--- Aim of the task ---
Please copy every line of the data in which the string "computer" appears.

--- Given records ---

● ● ● ● ● ● ●

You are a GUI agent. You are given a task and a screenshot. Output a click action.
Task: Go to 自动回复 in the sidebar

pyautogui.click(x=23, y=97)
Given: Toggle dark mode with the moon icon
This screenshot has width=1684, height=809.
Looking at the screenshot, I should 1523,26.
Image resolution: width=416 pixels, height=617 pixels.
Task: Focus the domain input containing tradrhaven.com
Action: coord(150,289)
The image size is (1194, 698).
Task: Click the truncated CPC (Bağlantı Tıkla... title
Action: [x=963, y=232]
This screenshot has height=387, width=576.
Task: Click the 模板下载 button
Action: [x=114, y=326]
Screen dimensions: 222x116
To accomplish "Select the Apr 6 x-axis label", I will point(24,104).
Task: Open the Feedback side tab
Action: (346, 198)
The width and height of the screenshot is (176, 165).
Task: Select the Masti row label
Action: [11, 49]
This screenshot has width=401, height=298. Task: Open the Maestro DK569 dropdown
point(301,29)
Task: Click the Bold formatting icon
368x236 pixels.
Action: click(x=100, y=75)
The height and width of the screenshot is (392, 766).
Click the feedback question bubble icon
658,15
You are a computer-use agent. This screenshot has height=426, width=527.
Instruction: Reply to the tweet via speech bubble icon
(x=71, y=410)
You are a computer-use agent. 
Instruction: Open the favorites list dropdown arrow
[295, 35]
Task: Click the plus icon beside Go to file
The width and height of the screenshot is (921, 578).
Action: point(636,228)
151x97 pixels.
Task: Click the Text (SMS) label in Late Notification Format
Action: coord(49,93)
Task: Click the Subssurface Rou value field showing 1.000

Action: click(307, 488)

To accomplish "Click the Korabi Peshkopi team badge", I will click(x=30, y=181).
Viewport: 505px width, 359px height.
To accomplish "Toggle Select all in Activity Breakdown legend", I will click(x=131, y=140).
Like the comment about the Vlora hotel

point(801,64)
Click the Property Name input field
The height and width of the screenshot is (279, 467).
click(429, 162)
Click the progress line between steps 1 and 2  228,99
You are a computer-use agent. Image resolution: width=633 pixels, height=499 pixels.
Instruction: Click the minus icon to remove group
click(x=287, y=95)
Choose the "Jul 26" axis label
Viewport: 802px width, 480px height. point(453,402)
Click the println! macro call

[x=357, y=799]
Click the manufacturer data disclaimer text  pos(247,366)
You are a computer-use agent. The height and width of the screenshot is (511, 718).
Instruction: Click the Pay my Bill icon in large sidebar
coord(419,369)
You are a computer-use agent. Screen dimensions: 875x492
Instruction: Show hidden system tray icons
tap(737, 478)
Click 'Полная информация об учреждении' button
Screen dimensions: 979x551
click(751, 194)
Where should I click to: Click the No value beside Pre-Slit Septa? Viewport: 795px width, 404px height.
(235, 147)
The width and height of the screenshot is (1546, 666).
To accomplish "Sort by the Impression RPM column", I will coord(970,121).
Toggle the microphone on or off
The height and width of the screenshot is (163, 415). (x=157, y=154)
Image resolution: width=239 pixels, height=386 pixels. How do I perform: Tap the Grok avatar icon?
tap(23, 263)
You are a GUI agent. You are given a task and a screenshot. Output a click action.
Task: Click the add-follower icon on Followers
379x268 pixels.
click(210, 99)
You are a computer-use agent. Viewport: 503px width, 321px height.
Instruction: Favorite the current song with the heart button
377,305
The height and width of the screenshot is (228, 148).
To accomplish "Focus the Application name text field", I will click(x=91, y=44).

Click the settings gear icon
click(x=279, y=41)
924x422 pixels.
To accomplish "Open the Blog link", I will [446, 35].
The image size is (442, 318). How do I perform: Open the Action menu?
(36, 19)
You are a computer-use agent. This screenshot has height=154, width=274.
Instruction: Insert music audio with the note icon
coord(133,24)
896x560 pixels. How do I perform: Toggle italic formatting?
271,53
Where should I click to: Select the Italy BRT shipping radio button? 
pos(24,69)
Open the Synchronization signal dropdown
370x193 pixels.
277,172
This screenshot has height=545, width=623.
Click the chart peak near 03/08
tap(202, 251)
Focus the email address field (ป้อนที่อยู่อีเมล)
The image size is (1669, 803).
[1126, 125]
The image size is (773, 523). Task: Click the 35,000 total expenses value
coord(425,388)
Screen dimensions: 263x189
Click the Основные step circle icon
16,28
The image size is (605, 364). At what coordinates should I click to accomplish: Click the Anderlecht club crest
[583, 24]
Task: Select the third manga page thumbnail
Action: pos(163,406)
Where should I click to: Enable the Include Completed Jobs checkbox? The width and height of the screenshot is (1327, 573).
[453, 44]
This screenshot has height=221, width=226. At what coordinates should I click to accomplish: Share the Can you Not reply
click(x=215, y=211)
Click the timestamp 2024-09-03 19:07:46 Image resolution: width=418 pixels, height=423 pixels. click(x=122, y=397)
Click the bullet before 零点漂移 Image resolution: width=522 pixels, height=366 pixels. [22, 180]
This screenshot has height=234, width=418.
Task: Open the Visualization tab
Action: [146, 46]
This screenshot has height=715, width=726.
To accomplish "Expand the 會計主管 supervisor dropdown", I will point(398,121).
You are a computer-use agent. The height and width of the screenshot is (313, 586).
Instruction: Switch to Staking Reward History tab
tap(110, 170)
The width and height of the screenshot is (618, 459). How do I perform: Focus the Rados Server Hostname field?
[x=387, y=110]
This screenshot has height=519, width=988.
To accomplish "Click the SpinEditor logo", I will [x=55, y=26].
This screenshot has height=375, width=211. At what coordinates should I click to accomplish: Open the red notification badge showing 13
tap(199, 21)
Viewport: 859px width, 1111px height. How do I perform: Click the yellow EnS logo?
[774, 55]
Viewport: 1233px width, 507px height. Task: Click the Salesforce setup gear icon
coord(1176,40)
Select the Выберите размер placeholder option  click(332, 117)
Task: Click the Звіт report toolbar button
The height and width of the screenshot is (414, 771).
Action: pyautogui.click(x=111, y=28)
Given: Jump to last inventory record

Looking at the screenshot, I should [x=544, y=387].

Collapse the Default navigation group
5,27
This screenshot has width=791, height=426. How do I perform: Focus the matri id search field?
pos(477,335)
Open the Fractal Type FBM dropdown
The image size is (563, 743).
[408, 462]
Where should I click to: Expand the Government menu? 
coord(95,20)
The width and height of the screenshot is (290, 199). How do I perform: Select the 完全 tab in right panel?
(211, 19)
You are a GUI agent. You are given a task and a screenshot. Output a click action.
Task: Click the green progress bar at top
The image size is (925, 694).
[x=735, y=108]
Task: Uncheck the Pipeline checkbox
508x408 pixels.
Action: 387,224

● ● ● ● ● ● ●

--- Result of the exercise ---
You are a computer-use agent. This screenshot has height=426, width=527.
You are a computer-use agent. 
You are a computer-use agent. Image resolution: width=633 pixels, height=499 pixels.
You are a computer-use agent. The height and width of the screenshot is (511, 718).
You are a computer-use agent. Screen dimensions: 875x492
You are a computer-use agent. Viewport: 503px width, 321px height.
You are a computer-use agent. This screenshot has height=154, width=274.
You are a computer-use agent. The height and width of the screenshot is (313, 586).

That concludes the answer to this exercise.